Led by the National Summer Learning Association (NSLA), National Summer Learning Day is an advocacy day aimed at elevating the importance of keeping all kids learning, healthy and safe during the summer.

On this day each year, the country unites in advocacy efforts and celebrations hosted by hundreds of partner organizations from libraries to parks and recreation centers and civic and non-profit groups – all to promote awareness of the importance of keeping kids healthy and engaged during the summer. This year’s goal was to reach two million youth.
 
Community and business leaders joined Covington Partners and Covington Independent Public Schools for a Summer Success Tour on Thursday, July 13 from 11 a.m. – 1 p.m.

The group toured the Covington Summer Scholars program at John G. Carlisle Elementary and saw summer learning in action. Visitors were able to see how this summer’s theme of “Above & Beyond: Activate Your Superpowers” is helping each students recognize their strengths in areas such as math, reading, communication, creativity and citizenship.

“We know that student success begins in the summer and we are fortunate to have a community that embraces this idea as well,” said Stacie Strotman, Executive Director of Covington Partners.

The program highlighted how students receive core academic instruction in math, reading and science through hands-on activities that motivate students to learn.
* * *
— Exercise directions —
Carry on the account of Covington's summer learning tour from the point where it stops.

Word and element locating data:
* * *
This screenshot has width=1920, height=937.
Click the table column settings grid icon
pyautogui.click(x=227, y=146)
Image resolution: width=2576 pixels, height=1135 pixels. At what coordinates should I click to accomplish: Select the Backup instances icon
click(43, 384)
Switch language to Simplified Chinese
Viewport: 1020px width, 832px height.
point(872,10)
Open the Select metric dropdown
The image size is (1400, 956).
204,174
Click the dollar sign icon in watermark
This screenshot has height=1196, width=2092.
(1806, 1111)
* * *
— Exercise response —
Students also participate in 60 minutes of daily physical activity and receive engaging enrichment activities from community partners such as Kenton County Public Library, the Center for Great Neighborhoods and Skool Aid.
 
Research shows that summers without quality learning opportunities put our nation’s youth at risk for falling behind – year after year – in core subjects like math and reading.

The math and reading skills low-income students lose each summer are cumulative and contribute significantly to the achievement gap between lower- and higher-income kids. In our community, the Covington Summer Scholars has reversed that trend and become a state and national model for summer learning.

Students who attend the program regularly actually show academic growth over the summer in both reading and math. In 2016, over 600 students were engaged in meaningful, hands-on learning and enrichment activities over five weeks at elementary schools throughout the city.